- _TRY IT_:
Report every line of the data that includes "computer".

- _RECORDED INFORMATION_:
=== Section Start ===
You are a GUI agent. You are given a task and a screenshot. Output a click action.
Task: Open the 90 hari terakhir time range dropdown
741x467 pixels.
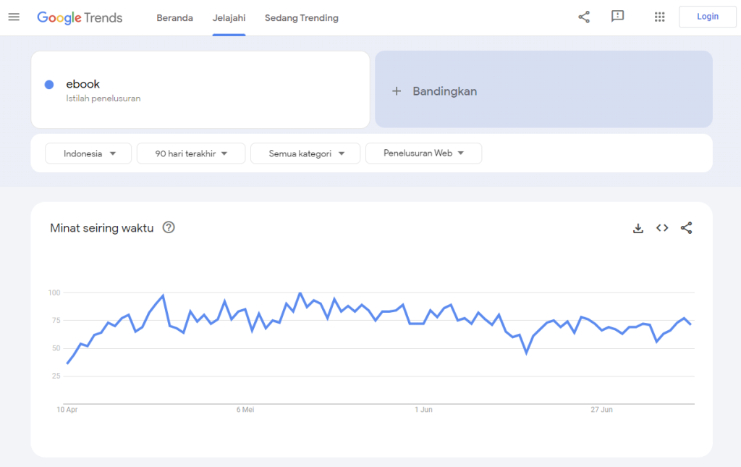190,153
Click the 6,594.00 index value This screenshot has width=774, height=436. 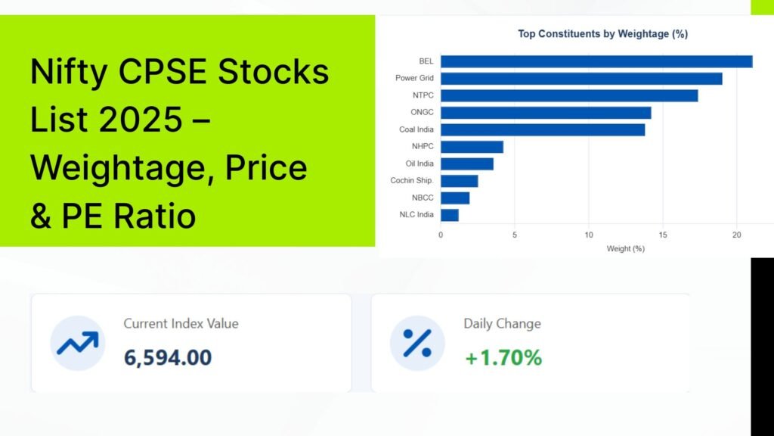pos(168,357)
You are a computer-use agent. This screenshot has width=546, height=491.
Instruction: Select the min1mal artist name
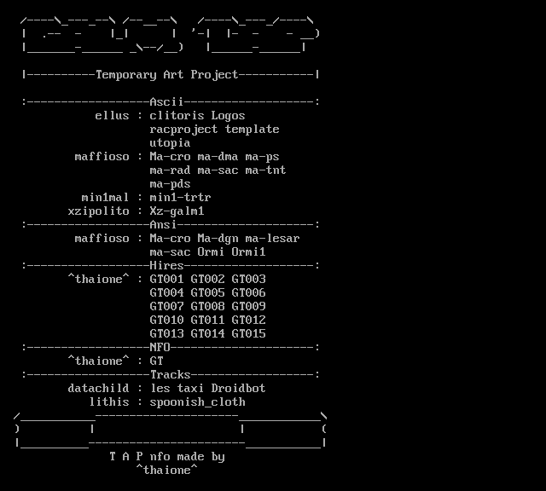pyautogui.click(x=105, y=198)
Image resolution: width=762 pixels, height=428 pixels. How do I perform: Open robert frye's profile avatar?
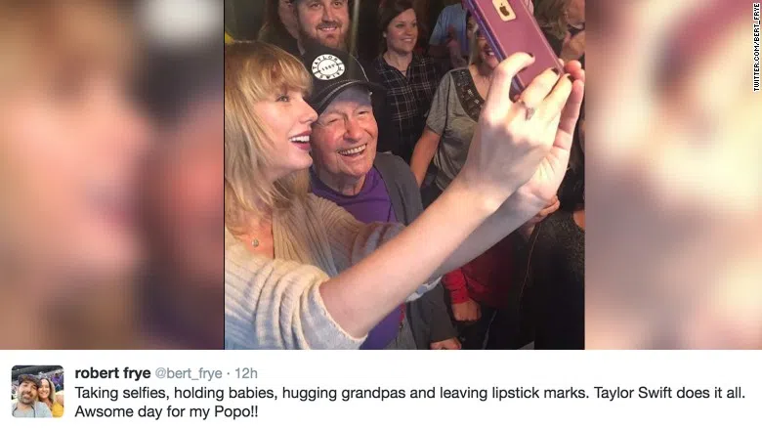[37, 392]
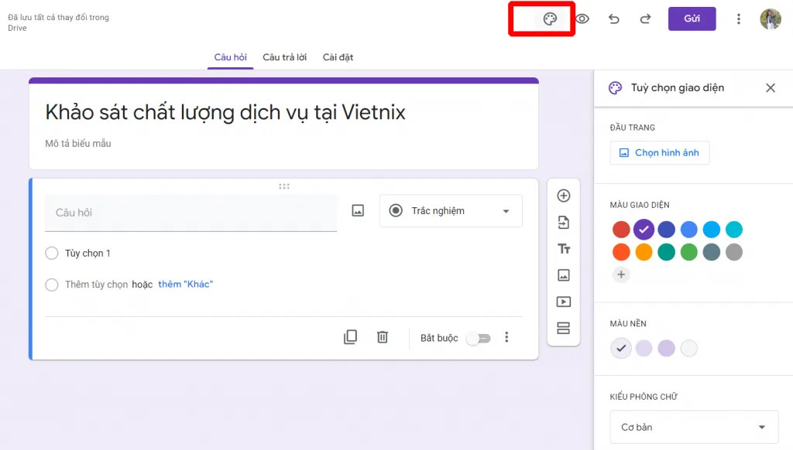Select the Tùy chọn 1 radio button

(51, 253)
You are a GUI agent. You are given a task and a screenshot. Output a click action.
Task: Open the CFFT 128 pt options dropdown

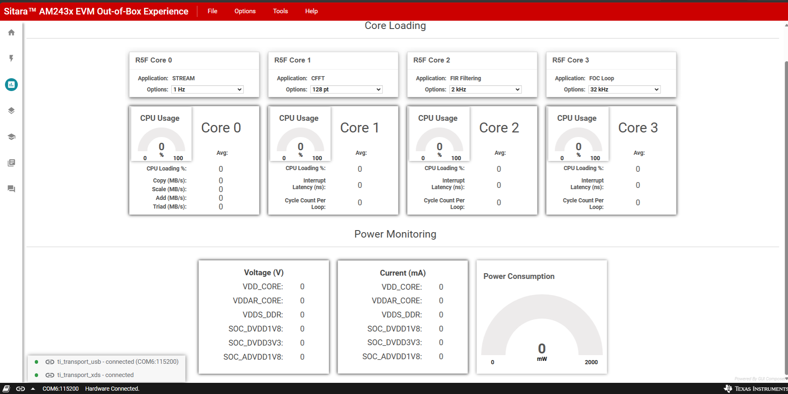(346, 89)

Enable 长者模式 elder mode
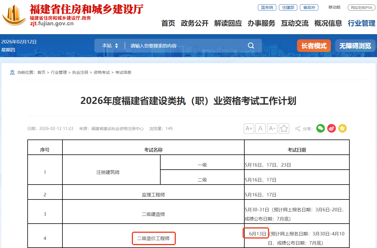pos(314,45)
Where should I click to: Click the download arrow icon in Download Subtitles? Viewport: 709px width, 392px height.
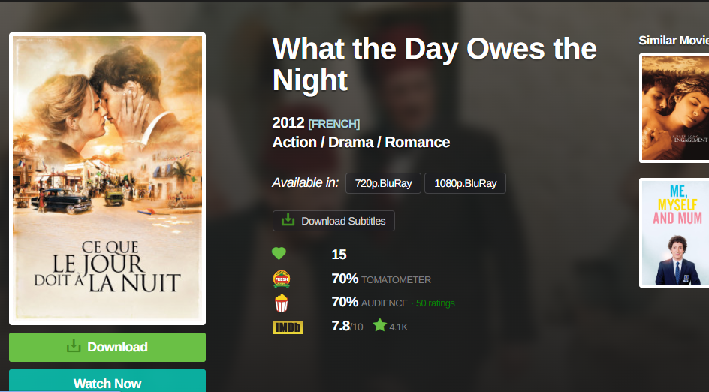[288, 220]
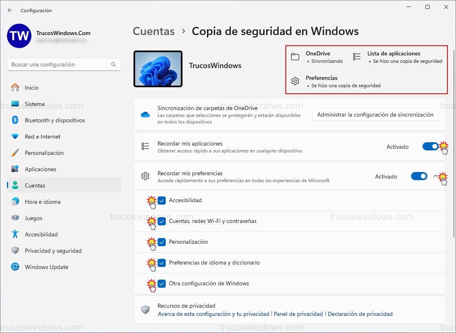
Task: Click inside the Buscar una configuración field
Action: click(x=61, y=64)
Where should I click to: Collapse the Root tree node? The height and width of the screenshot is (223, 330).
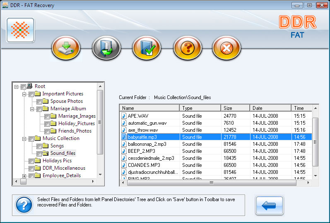coord(16,86)
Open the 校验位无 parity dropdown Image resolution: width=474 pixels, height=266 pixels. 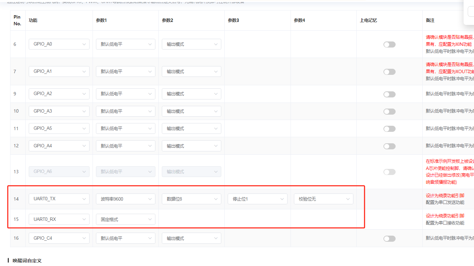click(x=323, y=199)
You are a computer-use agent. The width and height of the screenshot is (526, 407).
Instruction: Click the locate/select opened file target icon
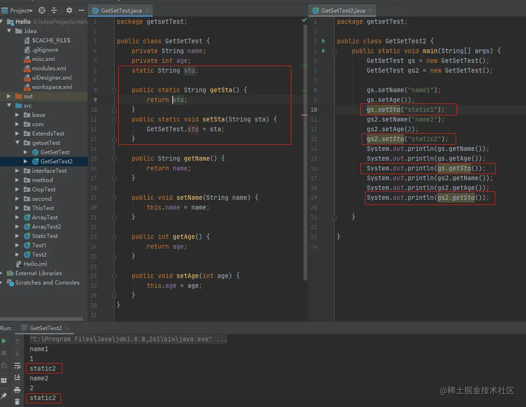pos(42,10)
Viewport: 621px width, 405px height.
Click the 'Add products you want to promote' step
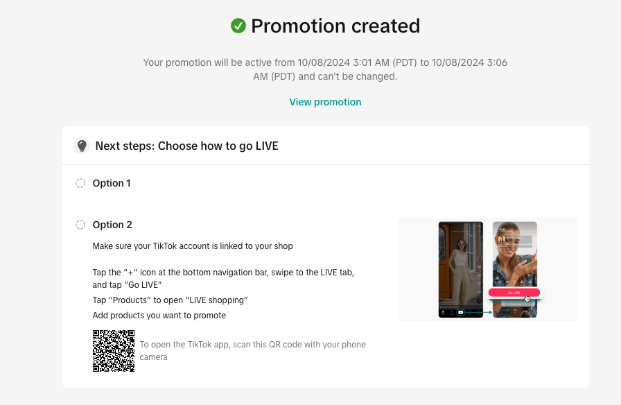[159, 315]
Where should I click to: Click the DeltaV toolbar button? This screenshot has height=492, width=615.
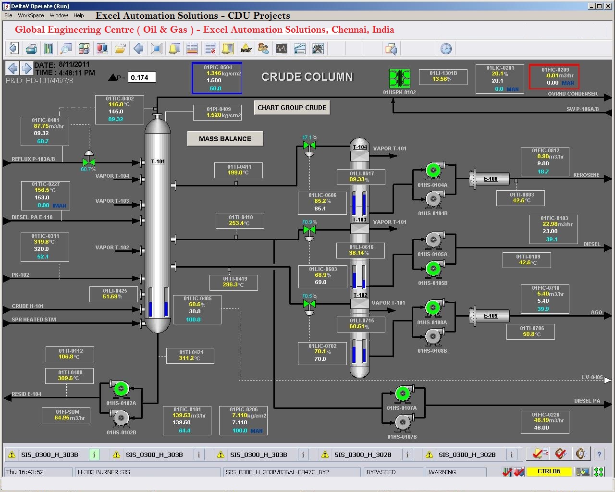click(x=246, y=49)
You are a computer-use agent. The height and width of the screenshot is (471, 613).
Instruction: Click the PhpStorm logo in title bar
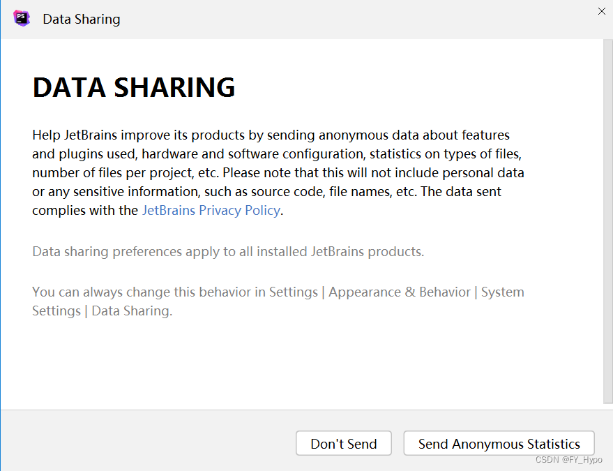(x=22, y=18)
=== Section End ===
- _OUTPUT_:
You are a computer-use agent. This screenshot has width=546, height=491.
You are a computer-use agent. The width and height of the screenshot is (526, 407).
You are a computer-use agent. The height and width of the screenshot is (471, 613).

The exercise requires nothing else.